I love trees! I love bark, moss, roots, leaves -you get the idea I love trees and everything about them! So for some unknown reason I drew a blank as to what I should make when " leaves" came up as the challenge. So blank that I didn't start this piece until 5 days ago.
I just had to look in my own backyard.

I'm from the east coast and we don't have Arbutus trees there. I'm fascinated but the way they shed their bark and their leaves.
I waited so long I had to use what was in my stash.

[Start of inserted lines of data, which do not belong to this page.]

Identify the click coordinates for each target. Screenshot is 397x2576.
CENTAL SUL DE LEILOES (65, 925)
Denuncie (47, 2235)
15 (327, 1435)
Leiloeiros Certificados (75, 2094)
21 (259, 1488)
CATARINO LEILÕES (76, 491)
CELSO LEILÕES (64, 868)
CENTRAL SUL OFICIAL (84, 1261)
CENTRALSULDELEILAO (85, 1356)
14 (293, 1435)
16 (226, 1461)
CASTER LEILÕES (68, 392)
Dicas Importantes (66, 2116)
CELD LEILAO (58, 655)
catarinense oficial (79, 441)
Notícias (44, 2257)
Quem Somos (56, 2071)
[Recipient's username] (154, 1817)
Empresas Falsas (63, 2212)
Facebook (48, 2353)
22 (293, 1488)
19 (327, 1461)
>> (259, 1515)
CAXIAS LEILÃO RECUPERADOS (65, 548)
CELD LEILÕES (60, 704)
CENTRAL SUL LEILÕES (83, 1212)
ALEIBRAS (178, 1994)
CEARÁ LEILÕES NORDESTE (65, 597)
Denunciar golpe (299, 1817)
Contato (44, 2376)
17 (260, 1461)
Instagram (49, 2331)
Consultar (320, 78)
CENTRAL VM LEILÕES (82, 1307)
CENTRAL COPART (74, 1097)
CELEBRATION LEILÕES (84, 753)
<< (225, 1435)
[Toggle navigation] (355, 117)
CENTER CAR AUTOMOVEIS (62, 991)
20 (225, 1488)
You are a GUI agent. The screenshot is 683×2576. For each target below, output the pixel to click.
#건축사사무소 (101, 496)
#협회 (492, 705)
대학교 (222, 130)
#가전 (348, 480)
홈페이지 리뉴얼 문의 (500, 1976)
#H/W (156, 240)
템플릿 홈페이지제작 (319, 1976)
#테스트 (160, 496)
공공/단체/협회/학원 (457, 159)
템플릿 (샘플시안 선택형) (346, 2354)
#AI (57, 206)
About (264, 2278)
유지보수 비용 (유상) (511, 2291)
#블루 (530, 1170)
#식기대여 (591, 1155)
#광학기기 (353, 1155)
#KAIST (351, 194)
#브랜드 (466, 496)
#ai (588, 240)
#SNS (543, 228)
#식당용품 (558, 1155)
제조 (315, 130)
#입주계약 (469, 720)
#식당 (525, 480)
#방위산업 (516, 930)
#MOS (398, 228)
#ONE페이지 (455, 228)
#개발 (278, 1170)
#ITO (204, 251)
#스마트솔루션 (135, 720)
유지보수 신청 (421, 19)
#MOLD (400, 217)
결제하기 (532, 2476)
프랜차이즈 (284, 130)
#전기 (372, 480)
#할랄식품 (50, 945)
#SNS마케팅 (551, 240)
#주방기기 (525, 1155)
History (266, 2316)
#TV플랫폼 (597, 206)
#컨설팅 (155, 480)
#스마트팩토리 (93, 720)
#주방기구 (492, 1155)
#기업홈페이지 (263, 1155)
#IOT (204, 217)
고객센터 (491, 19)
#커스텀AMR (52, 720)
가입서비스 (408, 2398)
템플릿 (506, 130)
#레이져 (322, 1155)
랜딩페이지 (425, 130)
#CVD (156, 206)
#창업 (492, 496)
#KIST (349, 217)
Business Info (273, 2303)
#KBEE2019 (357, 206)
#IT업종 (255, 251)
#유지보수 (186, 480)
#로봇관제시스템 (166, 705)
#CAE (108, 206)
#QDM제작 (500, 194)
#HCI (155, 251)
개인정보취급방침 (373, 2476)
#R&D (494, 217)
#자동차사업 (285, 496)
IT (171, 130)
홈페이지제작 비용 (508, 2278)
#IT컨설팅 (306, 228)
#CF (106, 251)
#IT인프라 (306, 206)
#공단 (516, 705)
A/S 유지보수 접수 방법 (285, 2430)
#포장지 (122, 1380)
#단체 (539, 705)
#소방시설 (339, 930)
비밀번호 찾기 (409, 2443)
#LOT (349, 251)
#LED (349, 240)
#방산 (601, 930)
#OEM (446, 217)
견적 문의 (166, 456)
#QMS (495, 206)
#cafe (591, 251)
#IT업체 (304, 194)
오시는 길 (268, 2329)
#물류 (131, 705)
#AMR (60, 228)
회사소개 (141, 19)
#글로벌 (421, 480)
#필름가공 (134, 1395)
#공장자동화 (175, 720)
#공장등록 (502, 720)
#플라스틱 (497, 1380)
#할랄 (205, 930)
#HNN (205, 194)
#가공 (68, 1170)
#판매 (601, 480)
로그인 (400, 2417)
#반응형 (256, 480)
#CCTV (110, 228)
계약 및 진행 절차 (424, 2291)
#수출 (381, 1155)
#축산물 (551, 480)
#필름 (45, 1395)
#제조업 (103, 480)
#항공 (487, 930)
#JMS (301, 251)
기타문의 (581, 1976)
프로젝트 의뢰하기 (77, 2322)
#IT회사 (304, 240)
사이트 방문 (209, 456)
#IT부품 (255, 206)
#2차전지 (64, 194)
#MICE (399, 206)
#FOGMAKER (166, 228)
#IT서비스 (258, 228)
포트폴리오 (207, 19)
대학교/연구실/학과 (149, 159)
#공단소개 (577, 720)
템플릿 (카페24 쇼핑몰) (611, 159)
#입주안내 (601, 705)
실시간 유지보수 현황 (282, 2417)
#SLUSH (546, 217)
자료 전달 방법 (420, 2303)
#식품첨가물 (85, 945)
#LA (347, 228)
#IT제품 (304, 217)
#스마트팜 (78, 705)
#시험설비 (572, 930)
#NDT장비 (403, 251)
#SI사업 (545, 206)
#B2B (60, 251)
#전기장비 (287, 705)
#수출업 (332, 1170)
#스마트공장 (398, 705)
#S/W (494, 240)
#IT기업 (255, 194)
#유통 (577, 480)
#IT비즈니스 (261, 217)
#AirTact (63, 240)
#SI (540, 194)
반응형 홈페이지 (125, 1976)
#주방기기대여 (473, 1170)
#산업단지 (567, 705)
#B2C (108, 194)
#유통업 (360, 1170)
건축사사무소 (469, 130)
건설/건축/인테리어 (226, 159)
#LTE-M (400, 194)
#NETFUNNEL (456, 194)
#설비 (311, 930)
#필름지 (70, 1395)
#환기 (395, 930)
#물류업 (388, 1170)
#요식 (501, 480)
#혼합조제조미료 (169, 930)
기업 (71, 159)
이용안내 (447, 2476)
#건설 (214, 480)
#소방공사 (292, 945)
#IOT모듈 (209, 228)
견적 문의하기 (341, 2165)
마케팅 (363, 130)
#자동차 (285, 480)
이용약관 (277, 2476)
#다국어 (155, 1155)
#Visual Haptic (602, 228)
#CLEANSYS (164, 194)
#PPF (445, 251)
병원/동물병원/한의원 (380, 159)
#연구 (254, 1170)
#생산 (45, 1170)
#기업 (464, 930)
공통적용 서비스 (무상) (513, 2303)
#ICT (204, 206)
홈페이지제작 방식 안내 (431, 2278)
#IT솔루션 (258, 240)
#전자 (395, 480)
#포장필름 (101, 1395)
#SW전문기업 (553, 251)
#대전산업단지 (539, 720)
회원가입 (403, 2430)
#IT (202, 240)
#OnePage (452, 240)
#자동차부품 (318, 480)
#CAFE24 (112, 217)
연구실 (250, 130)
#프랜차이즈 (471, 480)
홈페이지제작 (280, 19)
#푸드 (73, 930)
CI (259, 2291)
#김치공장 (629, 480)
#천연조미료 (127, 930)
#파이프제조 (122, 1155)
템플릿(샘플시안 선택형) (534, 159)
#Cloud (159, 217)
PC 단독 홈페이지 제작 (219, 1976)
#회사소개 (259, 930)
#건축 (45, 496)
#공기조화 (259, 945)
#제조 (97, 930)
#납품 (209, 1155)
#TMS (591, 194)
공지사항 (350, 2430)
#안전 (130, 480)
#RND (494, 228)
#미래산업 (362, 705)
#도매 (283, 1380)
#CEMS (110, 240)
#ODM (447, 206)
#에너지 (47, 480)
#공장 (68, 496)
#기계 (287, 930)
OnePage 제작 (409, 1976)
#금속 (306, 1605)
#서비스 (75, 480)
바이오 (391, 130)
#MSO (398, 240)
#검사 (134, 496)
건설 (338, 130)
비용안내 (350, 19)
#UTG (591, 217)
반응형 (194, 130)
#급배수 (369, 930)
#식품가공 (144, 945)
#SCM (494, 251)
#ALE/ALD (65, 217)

I picked leaves from the yard and used them as " models". I cut leaves from each fabric. I fused two layers together so I had some stability for stitching. Then I used water colour pencil crayons and Inktense pencils to colour each leaf.
I was pleasantly surprised at how the leaves turned out. So now I present to you my Arbutus Leaves.








Thursday, June 25, 2015

In Pusuit of Purple by Margaret K,

LEAVES – In Pursuit of Purple
I love leaves.  From previous posts, you know I live on a small acreage with trees – lots of trees – deciduous, evergreen, native and non native, fruit bearing, shade providing, upright, weeping.  Leaves, ferns, mosses, vines, creepers, needles, bracts.  Green, red, orange, yellow, brown.  And purple/burgundy!  Huchera, Japanese maple, frosted fern, berberis, smoke bush, black beauty elderberry, cut-leaf weeping Japanese maple.  A beautiful warm sunny day, so time for sun-printing.  I didn’t like my mixed Setacolour red and blue for a red violet, so used their pre-mixed transparent parma violet as a background.  After drying in the sun and ironing the fabric for colour fastness, I painted some Lumiere burgundy lightly on some of the background as most of the leaves are in fact burgundy, not purple.  Then some pearl white on the two Japanese maple leaves to give them a bit more oomph.  Very light quilting around or through the images, self binding and I’m done.  I’ve included two photos of other leaf projects I’ve done over the years.  






In 2006, I used a photo image of two of my grandchildren (4 and 1) playing in a pile of maple leaves in October 2002.  The leaves were snippets of fall colours.  This was one of my first ventures into textile art.  The kids are now 17 and 14!  I call it “Pure Joy”.


In 2010, I created “One Red Leaf”.  It is a celebration of a young man’s life that ended far too soon.  The leaves represent us all, how we are the same but different and our differences should be celebrated, not belittled or bullied.  

Wednesday, June 10, 2015

LEAVES




I'm off on a trip to UK for 2 1/2 months so managed to get my challenge completed early before we leave on 12th June
I picked some leaves off a tree in our garden and used these for the challenge. The autumn colours are exquisite here in NZ at this time of the year.
I painted a piece of white cotton fabric with Gesso and traced many different sizes of leaves on and then when this was dry I painted them. I then put some iron on vilene for stability and free motioned stitched around drawing outlines and the veins in the leaves. I then cut them out. I then took a piece of silk I dyed in a Shibori dyeing class and used it on the background and after drawing and painting  visoflex with acrylic paints I ironed these onto the background and sewed leaves over top of  these areas. I enjoyed doing this challenge    

Sunday, June 7, 2015

My goodness, I completed this early. Leaves, love leaves but here on the coast of Australia we don't get the beautiful coloured leaves from deciduous trees.
I drew the leaves on white homespun and coloured them using Inktense pencils and then used Jo Sonias textile medium to blend the colours. I then made a quilt sandwich and free motion quilted the leaves adding their veins before carefully cutting out and placing on a piece of handdyed fabric, a bit more quilting and done. Hope your enjoy.